The transmissions counter each other and the citizens wake up, now able to use their voice, albeit without being able to speak. In the end, the family comes out of The Aerial, trying their new voices.

==Style==
The film is shot entirely in black and white, visually reminiscent of technically degraded black and white films of the early 20th century. It is visually inspired by and includes references to the films of Fritz Lang (Metropolis), Georges Méliès (A Trip to the Moon), F. W. Murnau, Sergei Eisenstein; it has also been compared to the films of Guy Maddin.

==Cast==
- Alejandro Urdapilleta as Mr. TV
- Rafael Ferro as The Inventor
- Florencia Raggi as The Voice
- Julieta Cardinali as Nurse
- Valeria Bertuccelli as Son of Mr. TV
- Ricardo Merkin as The Grandfather
- Sol Moreno as Ana
- Jonathan Sandor as Tomás
- Raúl Hochman as The Rat Man
- Carlos Piñeyro as Doctor Y

==Production==
The movie's script consisted of a mere 60 pages and a story-board of over 3,000 shots that took 5 months to draw. Principal shooting took 11 weeks and the post-production took more than a year for completion.

==Exhibition==
The film premièred at the Rotterdam Film Festival on 24 January 2007. It was the first time in 36 years that a film was chosen for both the official competition and opening of the Rotterdam Film Festival.

It was released to cinemas in the United Kingdom on 16 May 2008 by Dogwoof Pictures, with a DVD-Video release following on 18 August 2008.

==Critical reception==
Film critics' reception was mixed. Among the positive reviews, one declared it "an amazing spectacle of sight and sound. [...] This was the most original film that I have seen since last year's Pan's Labyrinth.", but also added: "On a critical note, some viewers will be overwhelmed by the fast pace of the screenplay.
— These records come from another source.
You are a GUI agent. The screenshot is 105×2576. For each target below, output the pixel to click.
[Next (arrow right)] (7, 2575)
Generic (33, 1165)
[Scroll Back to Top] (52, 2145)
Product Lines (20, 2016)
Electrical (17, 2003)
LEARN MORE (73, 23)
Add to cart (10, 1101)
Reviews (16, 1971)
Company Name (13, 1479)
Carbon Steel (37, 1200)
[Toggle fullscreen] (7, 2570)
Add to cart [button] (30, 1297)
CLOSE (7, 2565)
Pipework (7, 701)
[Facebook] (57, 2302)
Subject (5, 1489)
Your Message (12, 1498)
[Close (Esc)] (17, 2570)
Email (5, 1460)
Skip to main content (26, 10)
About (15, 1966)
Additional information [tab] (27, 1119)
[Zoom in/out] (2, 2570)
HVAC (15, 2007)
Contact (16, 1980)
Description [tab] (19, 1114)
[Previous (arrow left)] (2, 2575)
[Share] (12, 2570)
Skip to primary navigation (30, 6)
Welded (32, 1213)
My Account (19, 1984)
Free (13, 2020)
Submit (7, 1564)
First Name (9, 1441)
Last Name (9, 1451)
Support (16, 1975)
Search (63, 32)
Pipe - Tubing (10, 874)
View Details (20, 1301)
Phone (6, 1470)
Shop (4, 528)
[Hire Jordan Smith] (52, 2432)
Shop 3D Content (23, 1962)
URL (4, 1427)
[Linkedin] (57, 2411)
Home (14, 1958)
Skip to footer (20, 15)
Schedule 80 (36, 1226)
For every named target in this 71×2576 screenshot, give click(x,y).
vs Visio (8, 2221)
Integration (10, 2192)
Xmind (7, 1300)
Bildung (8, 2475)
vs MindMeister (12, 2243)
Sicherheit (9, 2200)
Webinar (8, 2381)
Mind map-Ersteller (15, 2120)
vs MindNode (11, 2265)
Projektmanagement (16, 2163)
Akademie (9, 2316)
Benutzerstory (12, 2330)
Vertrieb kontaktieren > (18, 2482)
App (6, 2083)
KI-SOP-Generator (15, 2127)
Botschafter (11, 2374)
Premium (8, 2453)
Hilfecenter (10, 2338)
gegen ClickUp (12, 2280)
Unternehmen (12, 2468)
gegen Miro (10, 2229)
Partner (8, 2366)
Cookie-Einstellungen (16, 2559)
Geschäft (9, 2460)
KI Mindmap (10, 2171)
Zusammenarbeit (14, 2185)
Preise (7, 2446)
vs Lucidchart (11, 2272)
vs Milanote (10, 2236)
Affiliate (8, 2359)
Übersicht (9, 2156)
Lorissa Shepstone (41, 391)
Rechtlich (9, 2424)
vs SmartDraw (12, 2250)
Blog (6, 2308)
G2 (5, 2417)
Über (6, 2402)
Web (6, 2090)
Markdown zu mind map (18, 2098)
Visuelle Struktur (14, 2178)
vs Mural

Plus, with so many metaphors, one might have difficulty keeping up with what is actually going on." Another highly positive review said: "Reflexive, allegorical and poetic, La Antena is a dizzyingly dense piece of cinema, thriving on paradox, and always matching its medium to its message." An Argentinian review noted the film's narrative failures, but concluded that the film's stylistic achievements make up for the defects. In The Guardian, Peter Bradshaw wrote: "Sapir's movie-making awakened misgivings that I often have with Maddin: a feeling that this mock-silent genre is supercilious, and even faintly necrophiliac. The great works from the silent age were boldly modern, state-of-the-art adventures in technology and artistry, pushing at the limits of the possible. But this seems perverse, a coy homage that misunderstands the pioneering, forward-thinking spirit of the originals, who were far less self-conscious, and never appeared to solicit congratulations on how haunting or beautiful their films looked - although, admittedly, La Antena's imagery is often striking".

==Awards==
Wins
- Clarin Entertainment Awards: Clarin Award, Best Film Director (Esteban Sapir); Best Original Film Music, (Leo Sujatovich); 2007.
- Argentinean Film Critics Association Awards: Best Director (Esteban Sapir); Best Editing (Pablo Barbieri Carrera); Best Sound (José Luis Díaz); 2008.
- A Night of Horror International Film Festival: Best Foreign Language Film; 2008.
- Fant-Asia Film Festival: Fantasia Ground-Breaker Award (third place); 2008.